What’s really playing out is a deeply held fear from some who see their country slipping away, especially since we reelected an African American President named Barrack Hussein. There are those who make the name a curse, a slander or worse. But for many of us it is a matter of pride now, a hard won fact that we will fight to retain and uphold. This is not to suggest that ignorance has been outlawed. The internet (and Jon Stewart)  bring us fresh examples nearly every day of unalterable bigotry of a lot of Americans. People have such strange views about homosexuality. Some of the comments are really astounding. The war on women’s reproductive rights and in larger sense their human rights is a long way from settled. But I still feel that something has shifted. Increasingly we see an intolerance of intolerance.

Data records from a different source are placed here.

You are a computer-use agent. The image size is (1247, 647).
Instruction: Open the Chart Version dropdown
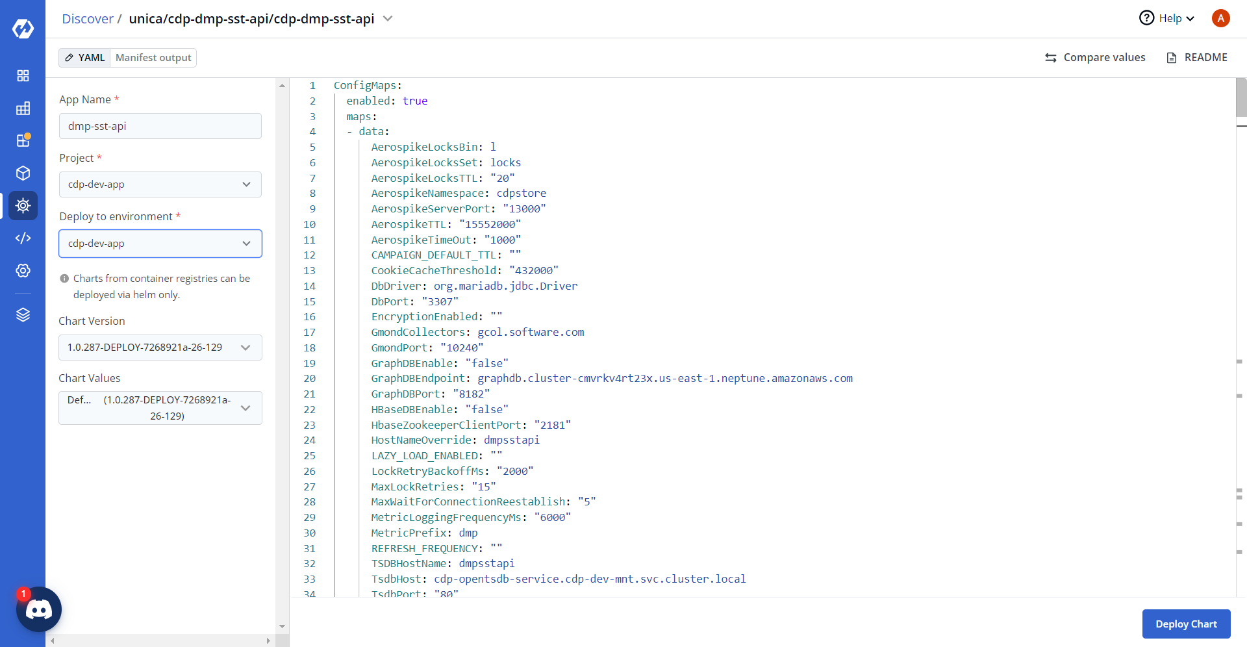[x=160, y=348]
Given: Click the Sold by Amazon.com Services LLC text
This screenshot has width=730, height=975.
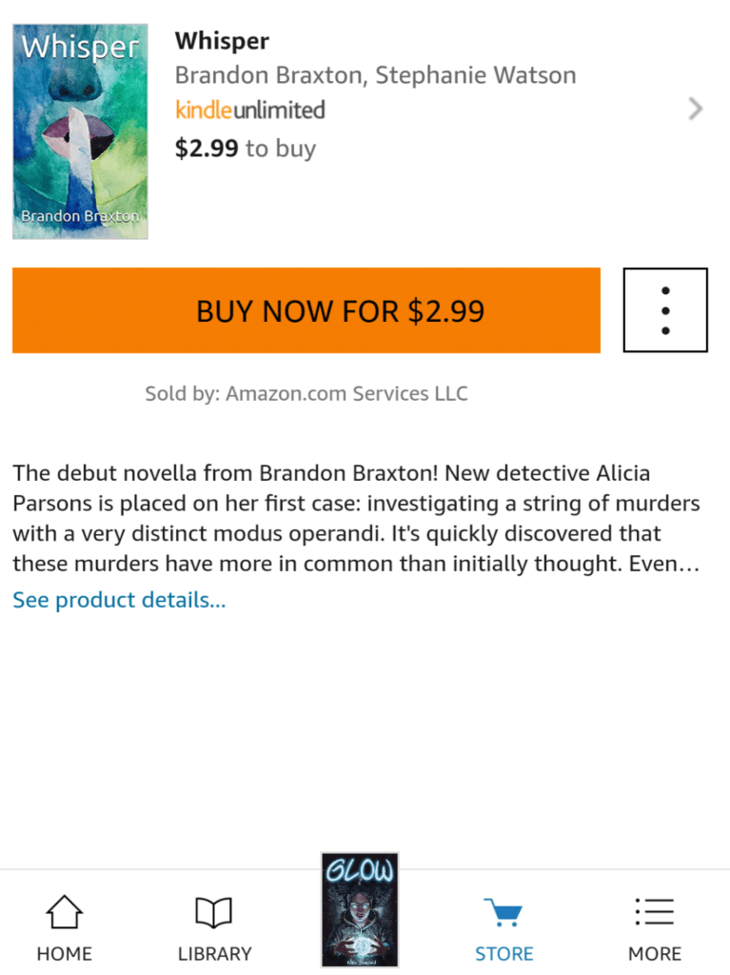Looking at the screenshot, I should tap(306, 393).
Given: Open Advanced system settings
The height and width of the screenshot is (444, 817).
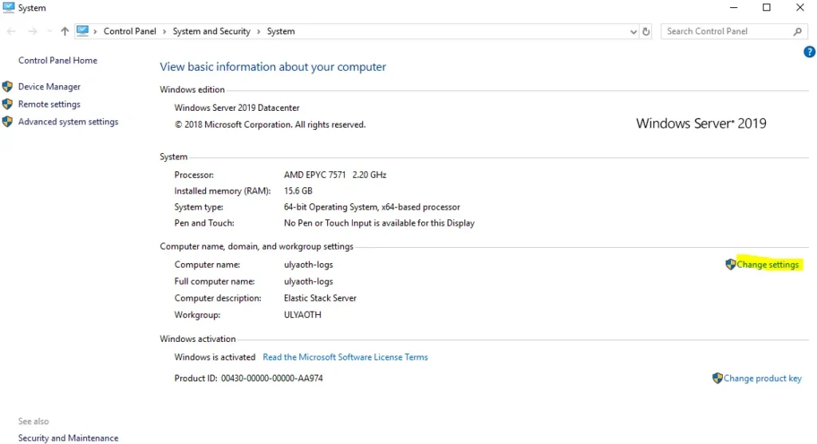Looking at the screenshot, I should 68,122.
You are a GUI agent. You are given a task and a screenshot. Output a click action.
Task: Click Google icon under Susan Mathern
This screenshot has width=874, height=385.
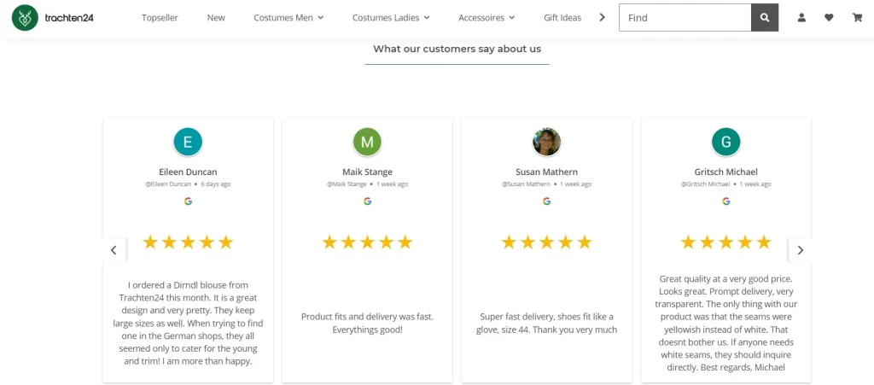[x=546, y=201]

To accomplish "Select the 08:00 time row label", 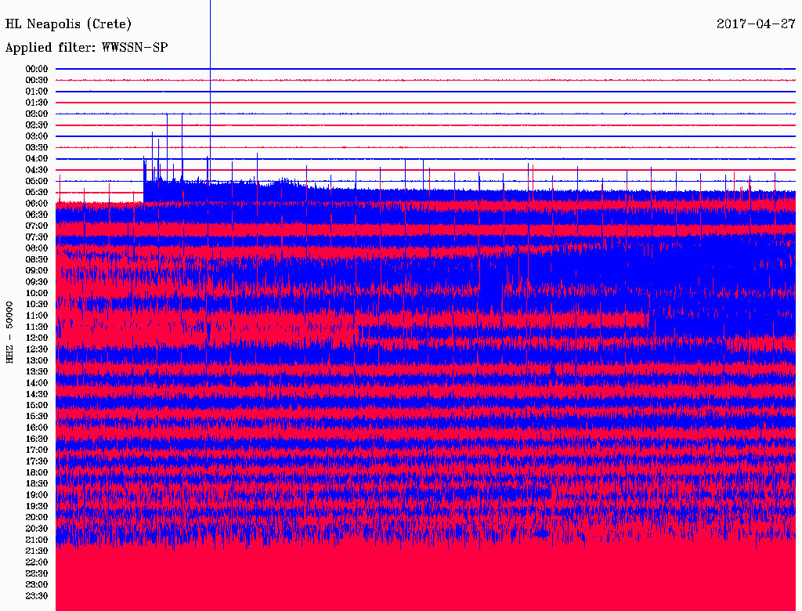I will pyautogui.click(x=37, y=248).
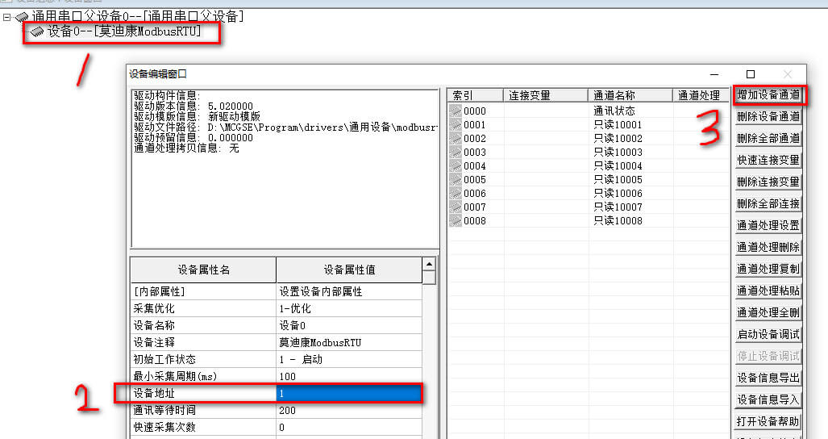This screenshot has width=828, height=439.
Task: Select the channel icon for index 0003
Action: (456, 152)
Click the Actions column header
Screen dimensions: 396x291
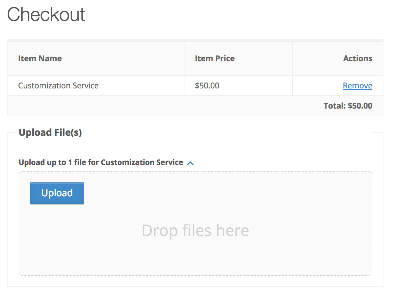tap(357, 58)
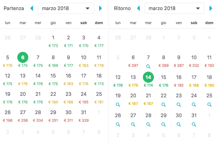Advance to next return month

(211, 9)
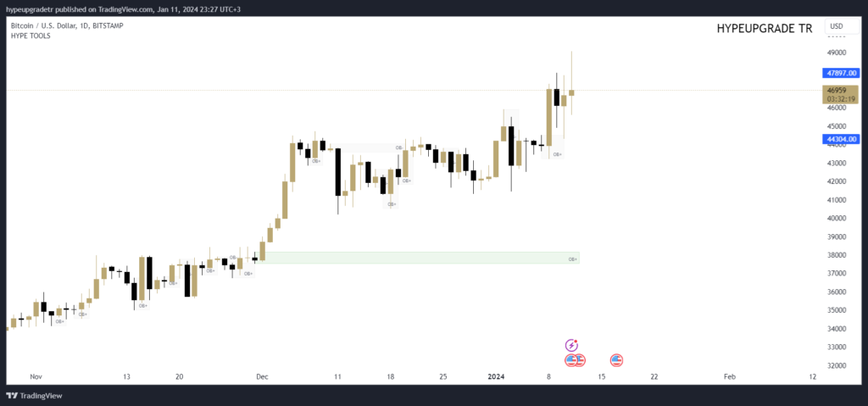This screenshot has height=406, width=868.
Task: Click the Nov label on the time axis
Action: pyautogui.click(x=35, y=375)
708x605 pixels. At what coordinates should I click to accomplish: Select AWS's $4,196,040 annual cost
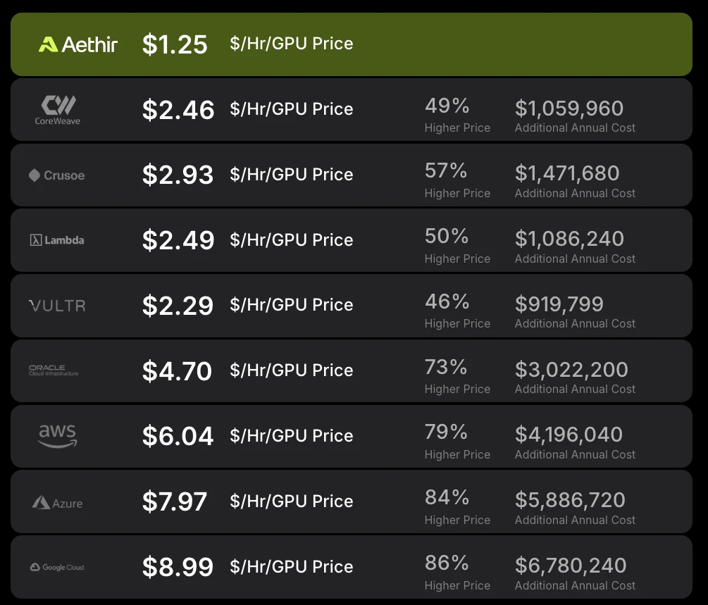[x=569, y=435]
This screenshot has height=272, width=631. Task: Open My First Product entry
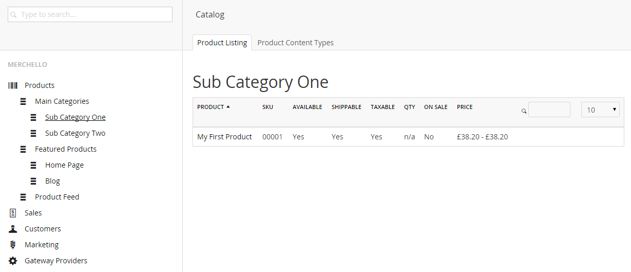point(224,137)
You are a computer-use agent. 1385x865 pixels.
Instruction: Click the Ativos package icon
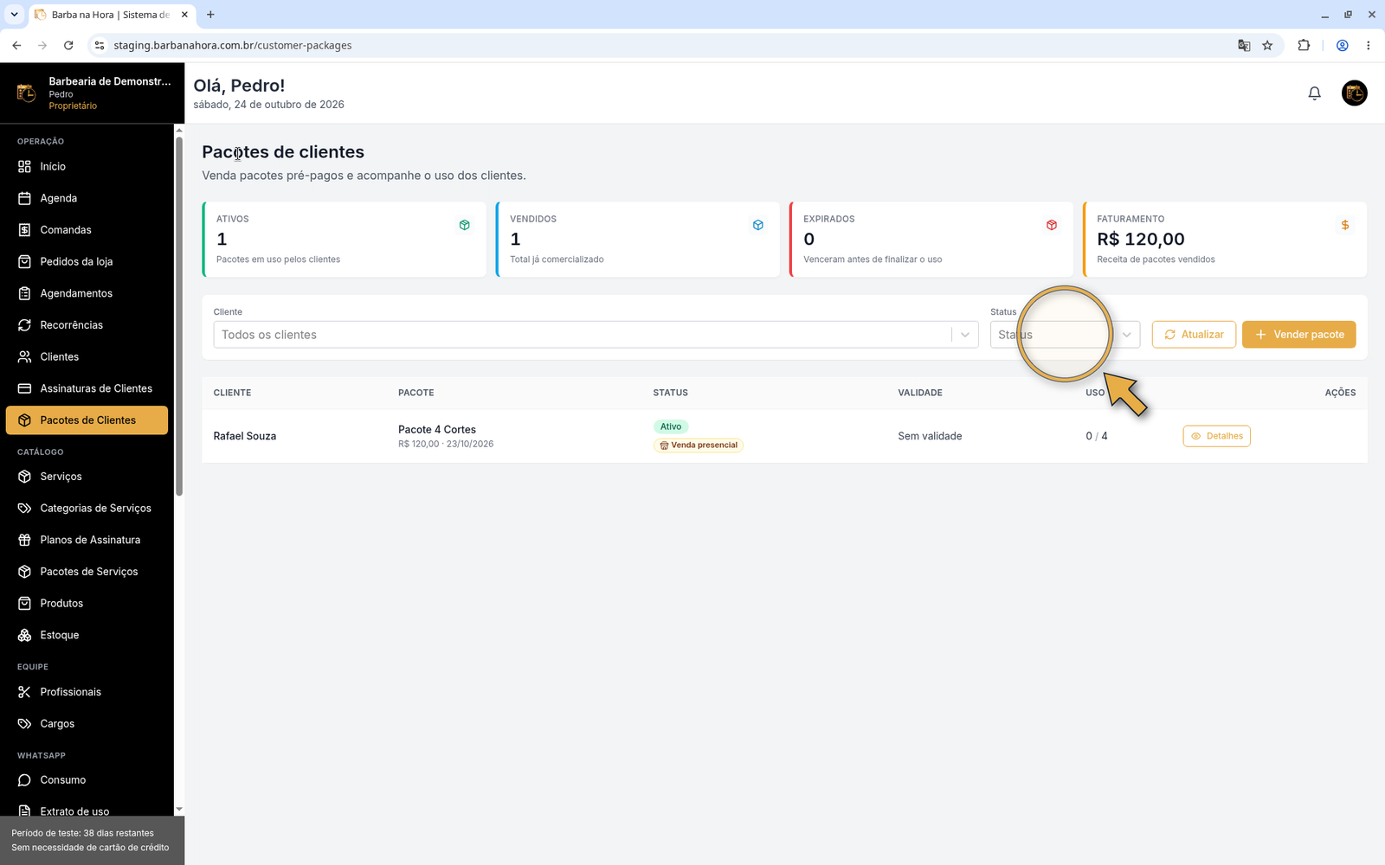tap(465, 225)
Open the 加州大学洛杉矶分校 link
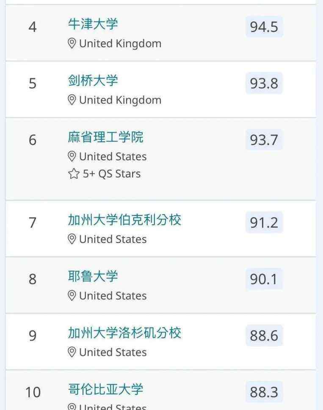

As this movement gets bigger and louder, it will become increasingly clear that while Phillips may have been right about 1968 he was wrong about America.

The King Center in Atlanta is honoring the 45th anniversary of the assassination of Dr. King with a campaign called "The 50 Days of Nonviolence."

Dr. King’s words have been very much on my mind. His call to make non-violence a profound commitment--which includes countering the bitterness in our own hearts and souls-- sort of shook me from some anger and gloom that had overtaken me. A piece that started out as a nearly vengeful diatribe against the NRA, and its woeful leader, Wayne La Pierre, turned into this.  This may not be a statement of love (I am no Dr.King), but it is at least intended as a statement of hope, and for that I am grateful for the memory of Dr. King.